++++ Extracted information

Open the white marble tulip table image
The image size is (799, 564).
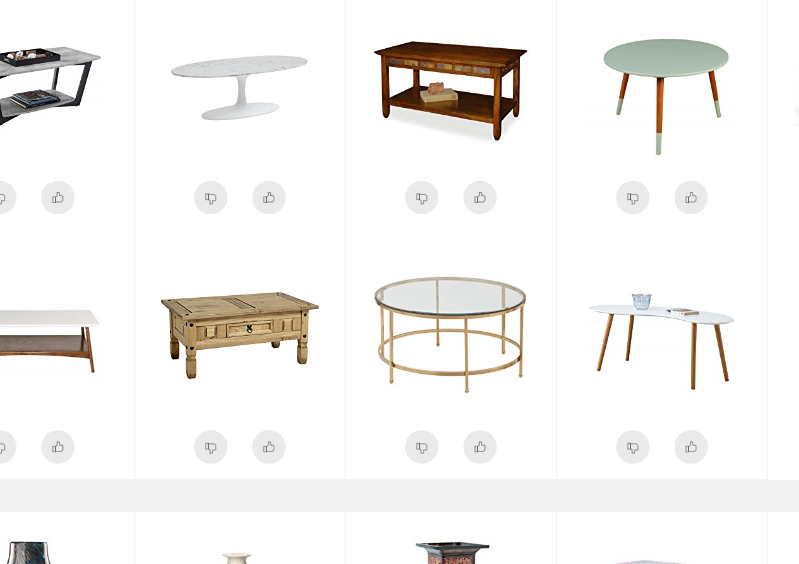(239, 87)
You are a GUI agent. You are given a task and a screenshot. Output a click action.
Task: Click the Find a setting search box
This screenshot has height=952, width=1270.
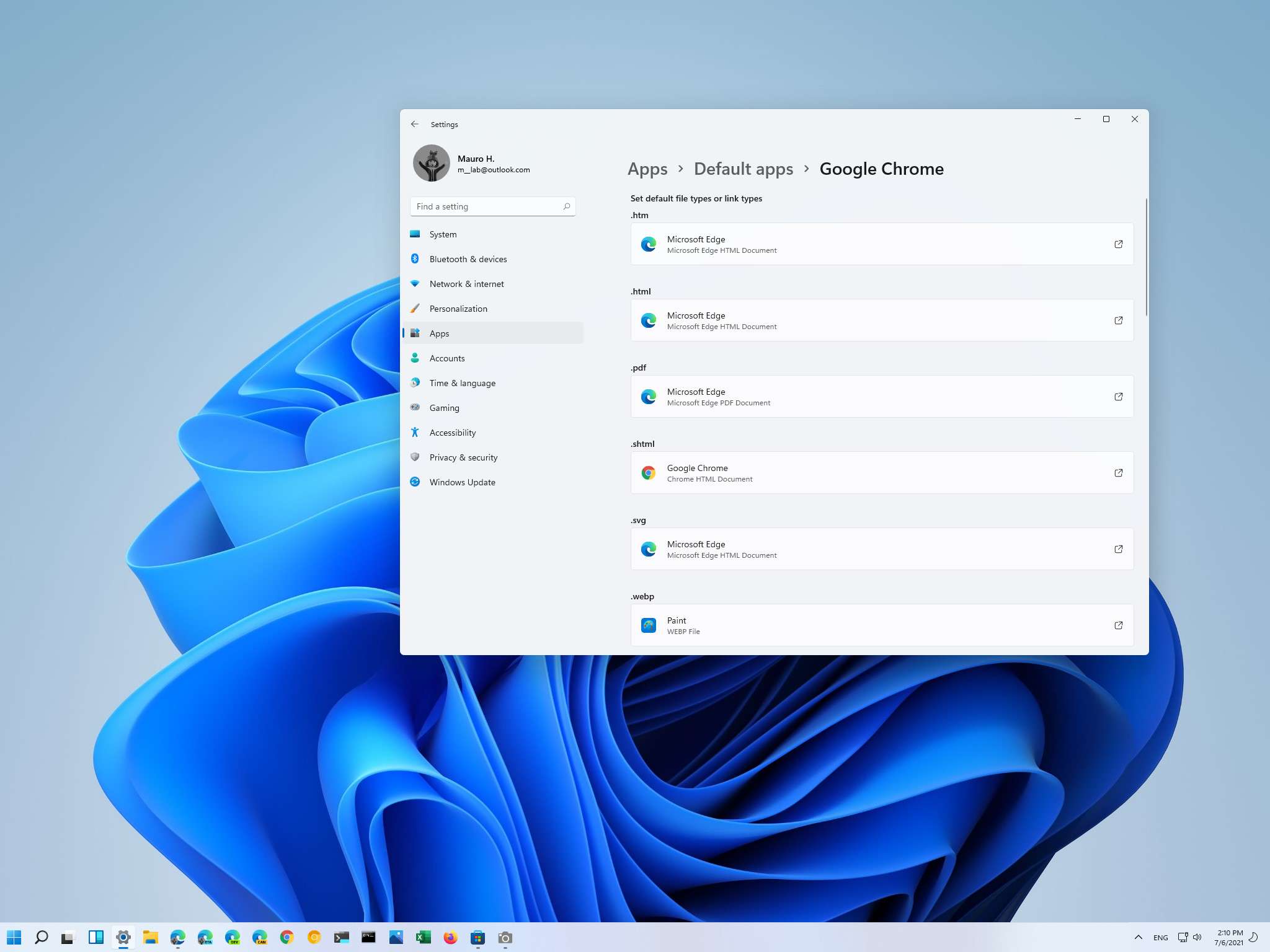pyautogui.click(x=492, y=206)
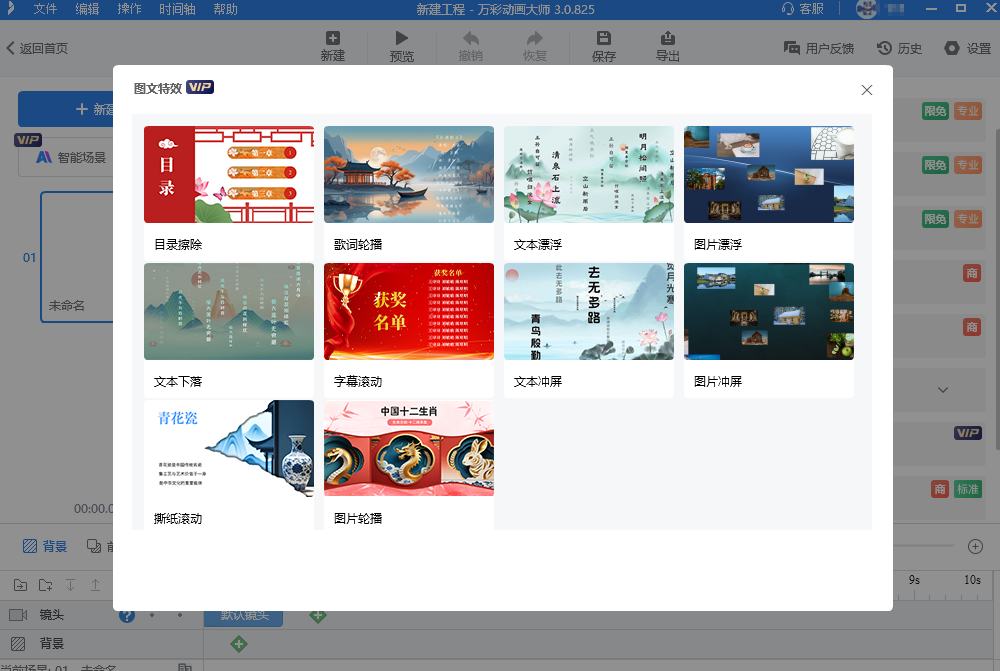Click the help question mark next to 镜头
Screen dimensions: 1000x671
coord(126,615)
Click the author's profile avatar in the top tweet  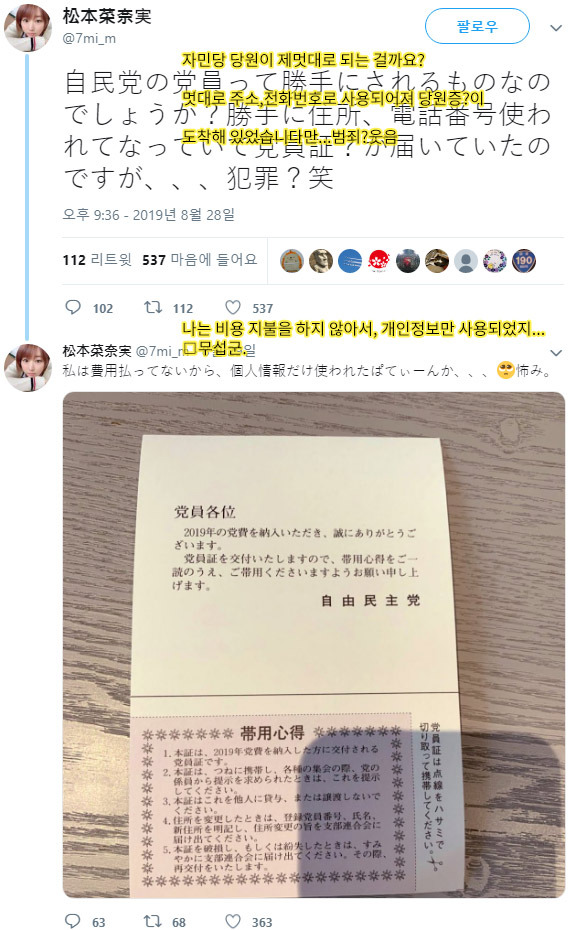pyautogui.click(x=28, y=27)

++++++++

§ **Written instruction**
Reproduce the lines verbatim, beginning at the line containing "You are a GUI" and stopping after the line containing "coord(126,615)". Omit the pictures from your reproduction.

§ **Solution to this exercise**
You are a GUI agent. You are given a task and a screenshot. Output a click action.
Task: Click the Find a setting search box
This screenshot has height=952, width=1270.
pyautogui.click(x=492, y=206)
Click the help question mark next to 镜头
Screen dimensions: 1000x671
coord(126,615)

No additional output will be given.